I feel like this text might be hiding some subtlety as to the nature of
determining the "nodes that contribute to the best prefix reachability"
-- is this a concept that is well established in the core OSPF RFCs
already (and thus doesn't need further explanation)?

Section 4

We often consider privacy considerations as part of the security
considerations section.  Since routers are to some extent inherently
"well known", they themselves may not have much privacy considerations
but there may be something to say about propagating additional
information about the internal structure of a given network.  My
understanding is that OSPF areas are all under a common administrative
domain, so this mostly only seems relevant to the case of AS-external
advertisement.  One potential consideration would be if there is value
in hiding that a set of prefixes are all advertised by the same router
(the "linkability" of the prefixes, if you well).
(Hmm, I guess this is somewhat related to the existing operational
considerations discussion, but not entirely equivalent.)

If we go into more detail on potential use cases, we might accordingly
be able to go into more detail on the consequences of a rouge node
injecting incorrect prefix source information.

Section 5

   protocol.  Based on deployment design and requirements, a subset of
   prefixes may be identified for which the propagation of the
   originating node information across area boundaries is disabled at
   the ABRs.

Per my previous comment, is this even more important at ASBRs than ABRs?

NITS

Section 1

   The identification of the originating router for a prefix in OSPF
   varies by the type of the prefix and is currently not always
   possible.  [...]

(nit) my intuition is suggesting that the intent is that the "procedures
for identification" vary and are not always possible; is that correct?
(It seems to me that "the identification of the originating router
varies by the type of prefix" would indicate that the actual identifier
used for even the same advertising router will be different for the
different type of prefix being advertised, which doesn't seem to be what
the subsequent discussion describes.)

   address for the router.  The IPv4/IPv6 Router Address as defined in
   [RFC3630] and [RFC5329] for OSPFv2 and OSPFv3 respectively provide an
   address to reach that router.

(nit) Is it useful to indicate that these are TLVs, here?
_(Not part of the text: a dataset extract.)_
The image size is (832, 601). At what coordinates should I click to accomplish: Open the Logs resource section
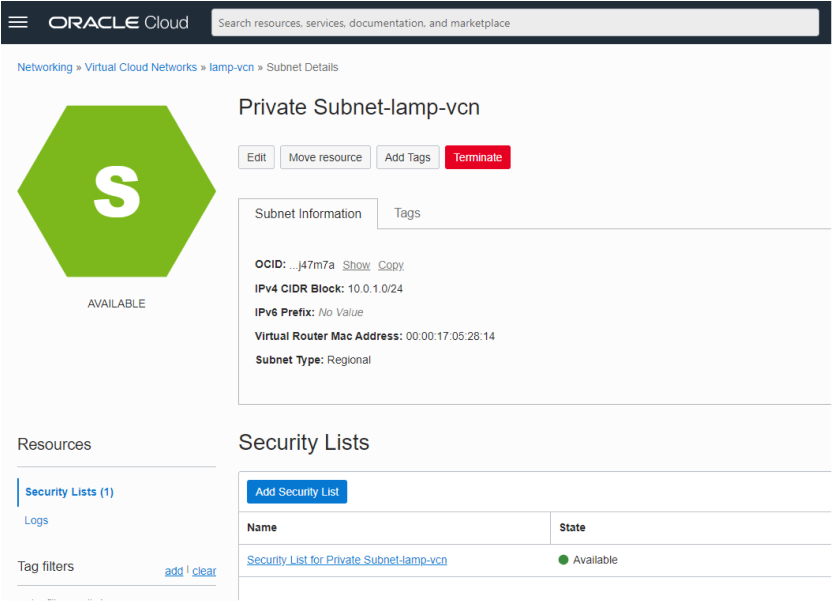click(36, 520)
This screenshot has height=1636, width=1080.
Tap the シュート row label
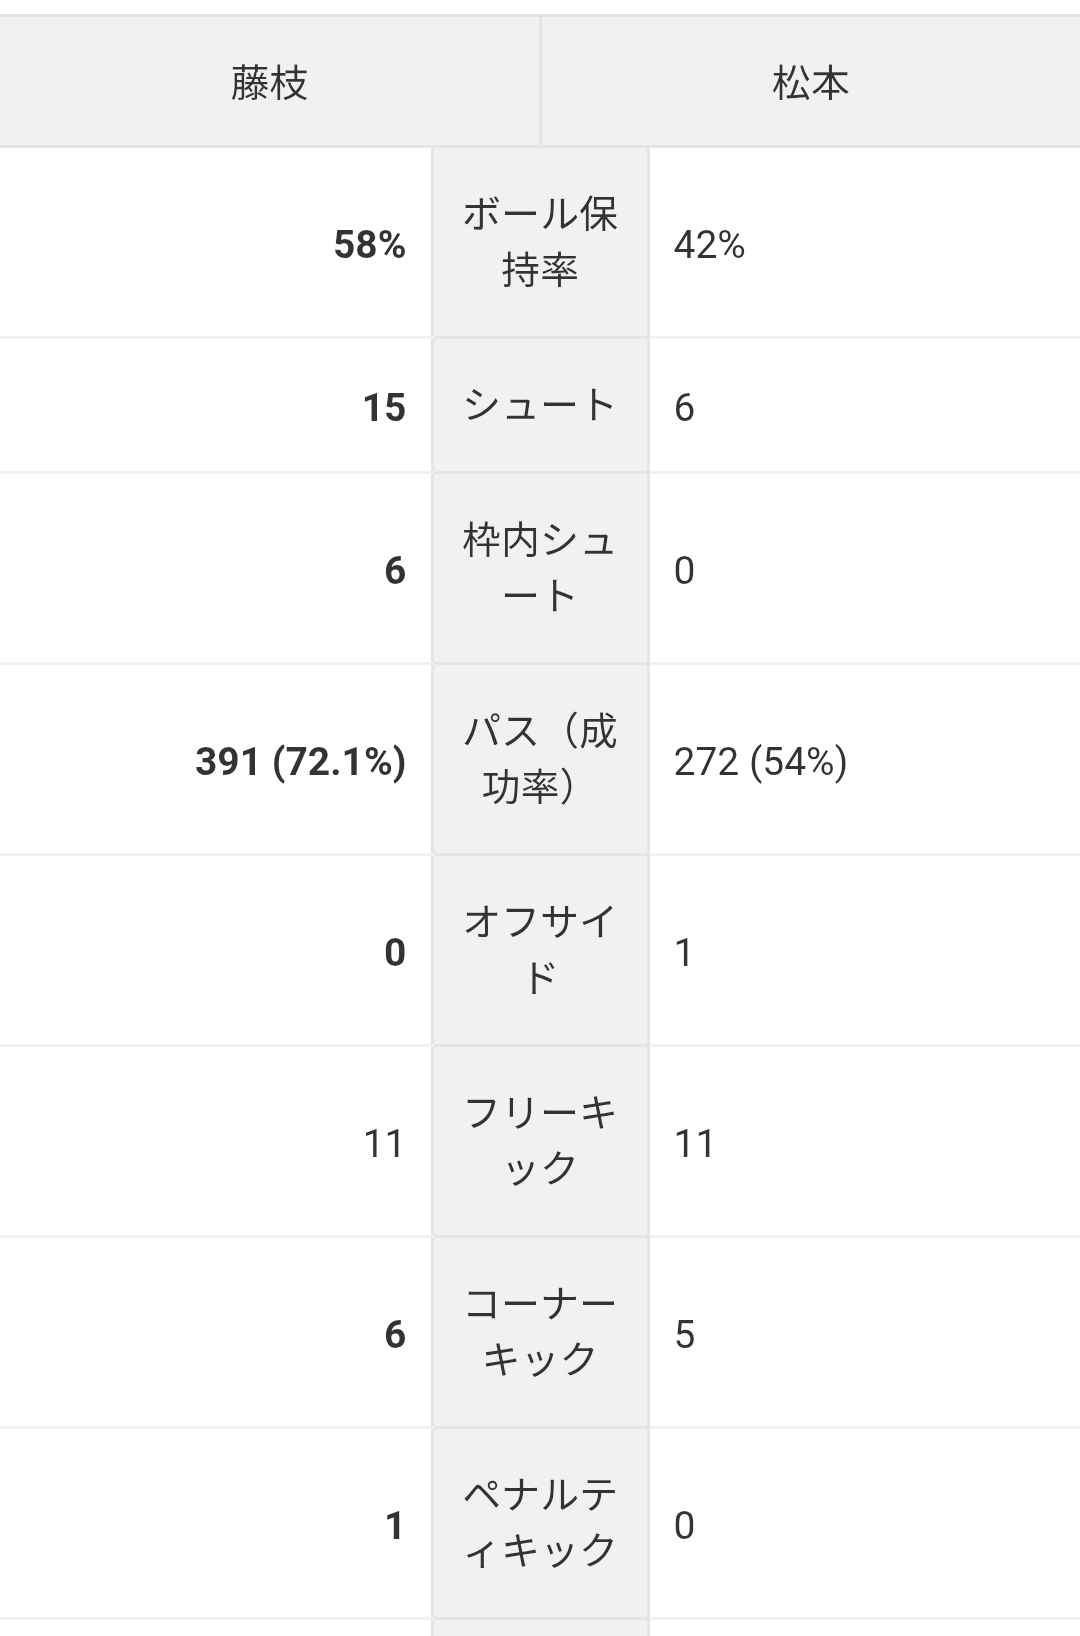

   the core OSPF route computation functionality.  They provide useful
   information for topology analysis and traffic engineering, especially
   on a controller when this information is advertised as an attribute
   of the prefixes via mechanisms such as Border Gateway Protocol Link-
   State (BGP-LS) [RFC7752] [I-D.ietf-idr-bgp-ls-segment-routing-ext].

The draft-ietf-idr-bgp-ls-segment-routing-ext reference seems rather
unmotivated by the current prose leading up to it.  Per John's Discuss
some further exposition on the expected use case might help.